• Your goal: When you reach the line holding "This screenshot has height=720, width=1280.", please begin to restate the lines word for word and continue through the last one in the material, excluding pictures.

• Information shown:
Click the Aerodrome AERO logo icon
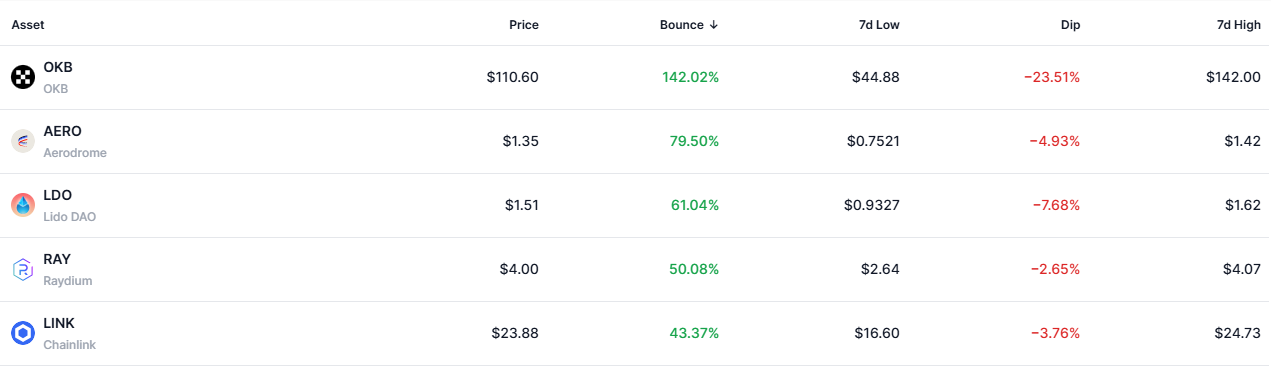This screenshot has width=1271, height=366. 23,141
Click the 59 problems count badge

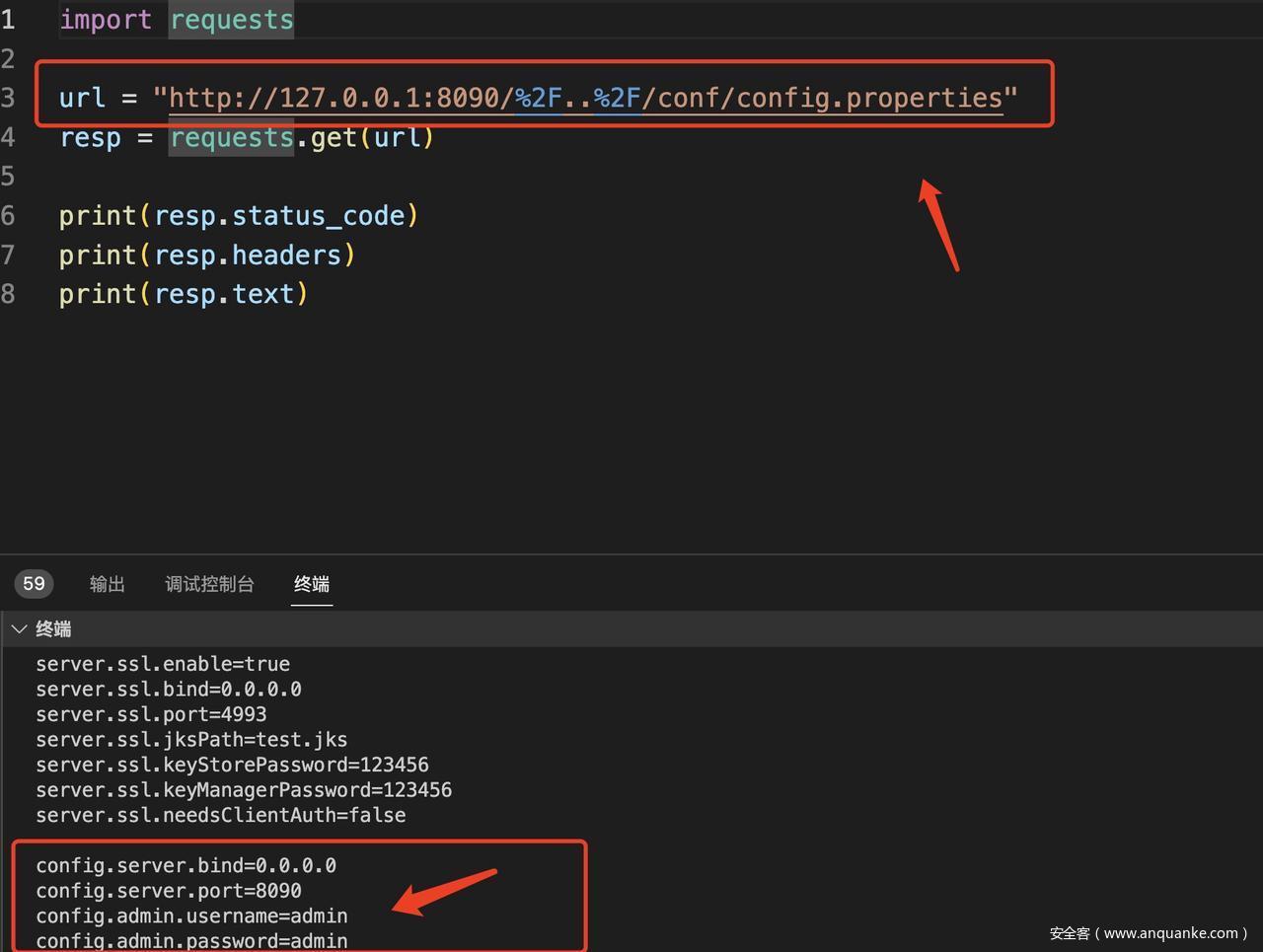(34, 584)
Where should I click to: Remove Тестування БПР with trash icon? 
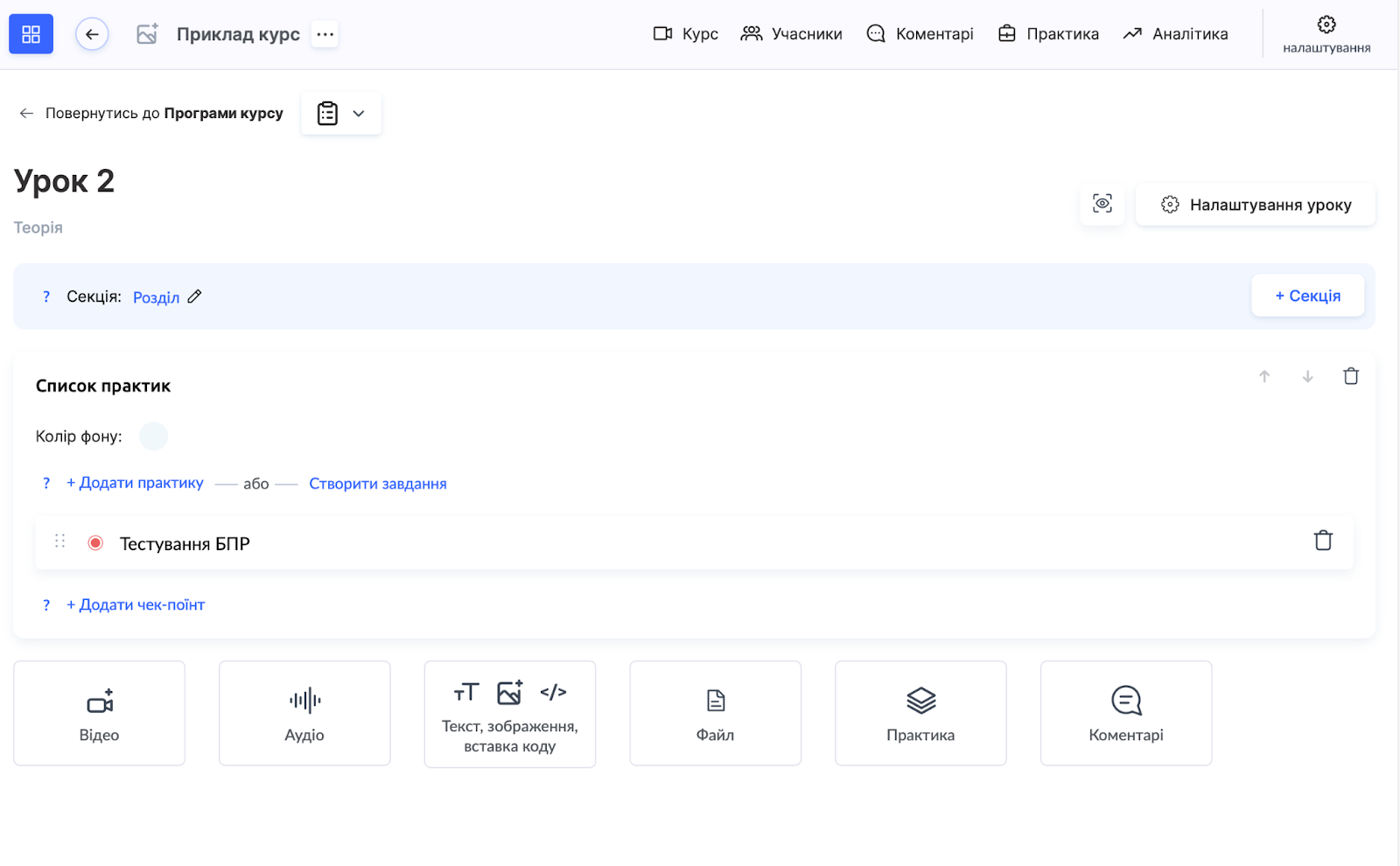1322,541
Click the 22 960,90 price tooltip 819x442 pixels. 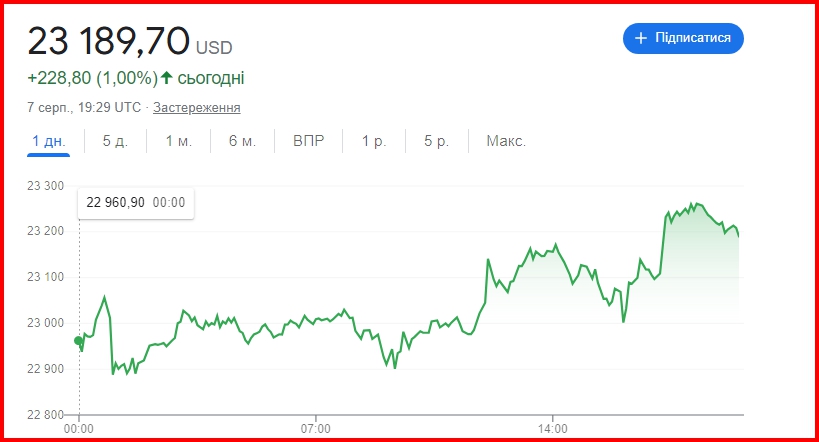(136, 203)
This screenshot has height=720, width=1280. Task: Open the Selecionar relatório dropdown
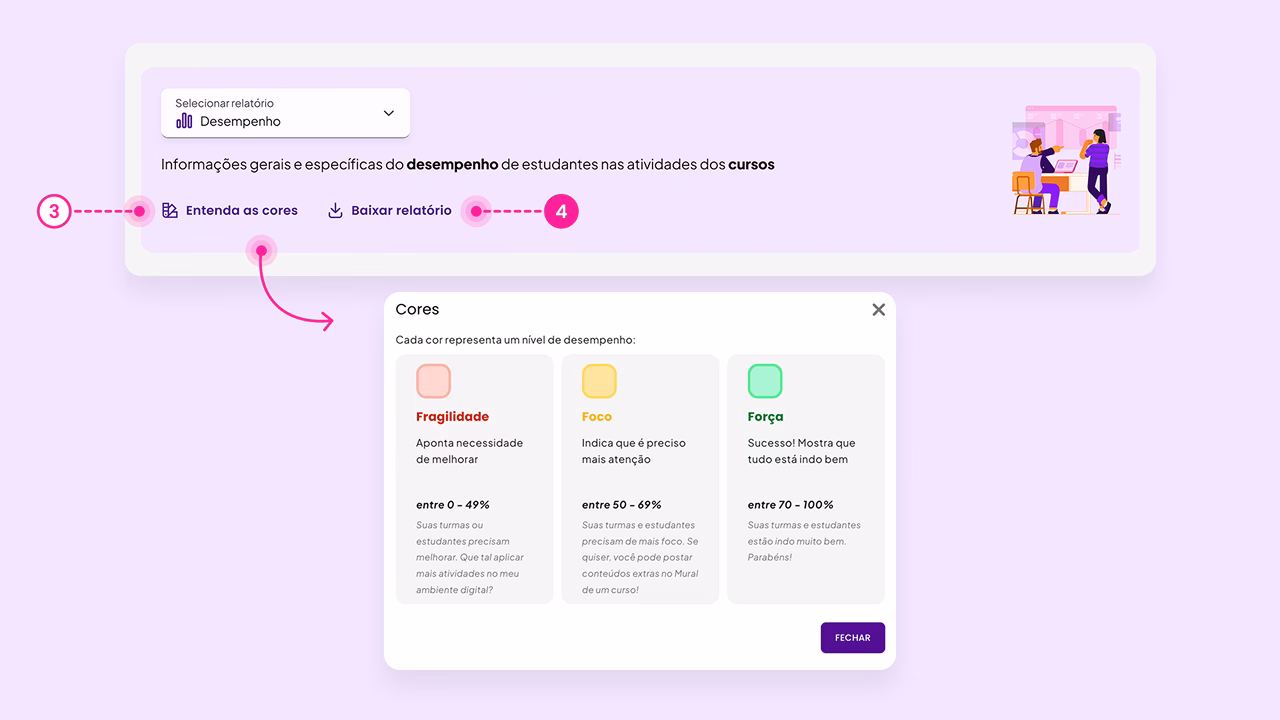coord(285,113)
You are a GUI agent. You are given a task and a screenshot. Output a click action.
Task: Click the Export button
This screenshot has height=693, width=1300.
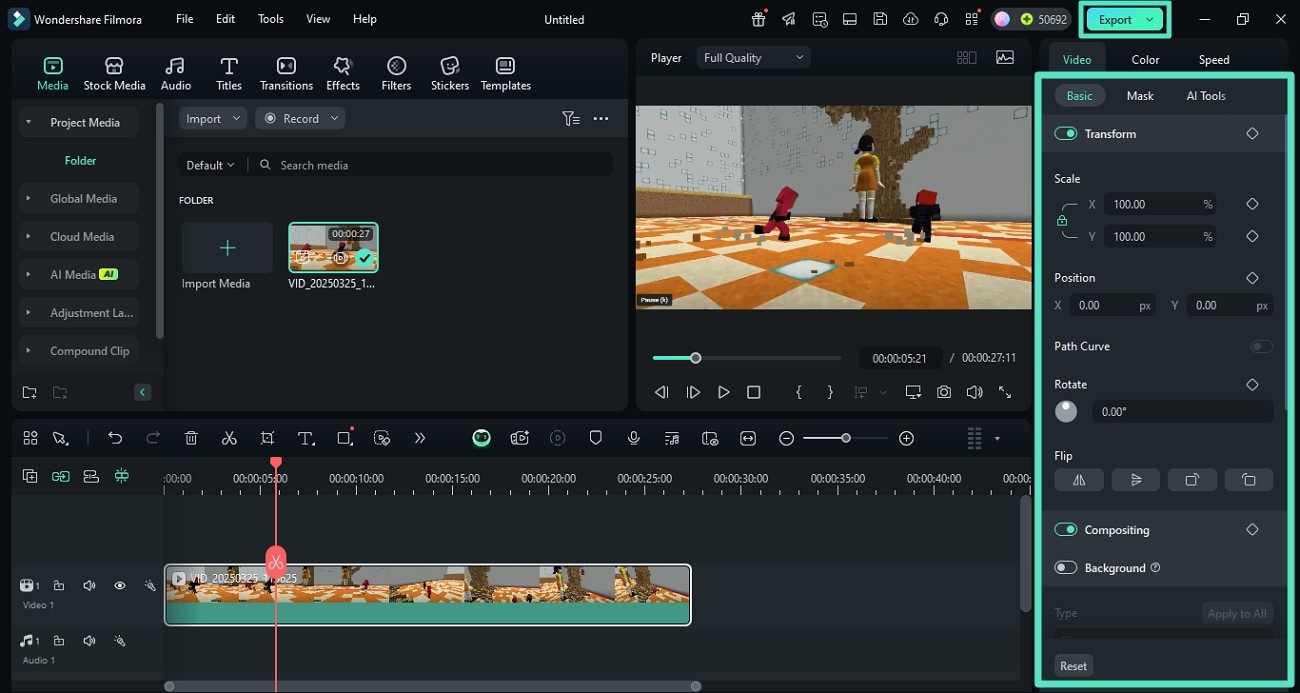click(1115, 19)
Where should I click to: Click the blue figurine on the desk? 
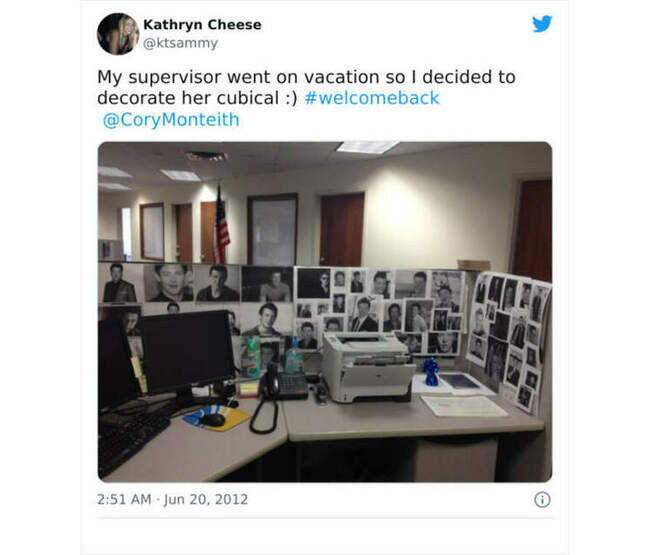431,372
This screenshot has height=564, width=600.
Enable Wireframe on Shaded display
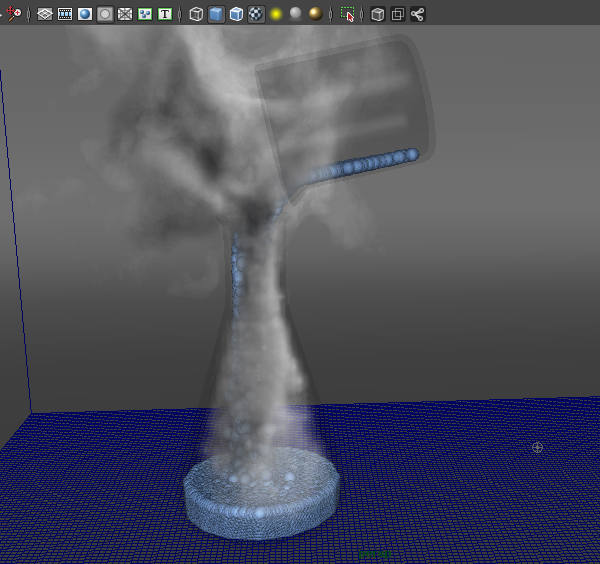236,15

• Response to the exercise:
This screenshot has height=720, width=1280. Task: Open the Selecionar relatório dropdown
coord(285,113)
You are a GUI agent. You are given a task and a screenshot. Output a click action.
Task: Click the Export button
This screenshot has height=693, width=1300.
click(1115, 19)
Where should I click to: Click the blue figurine on the desk? 
431,372
This screenshot has height=564, width=600.
Enable Wireframe on Shaded display
236,15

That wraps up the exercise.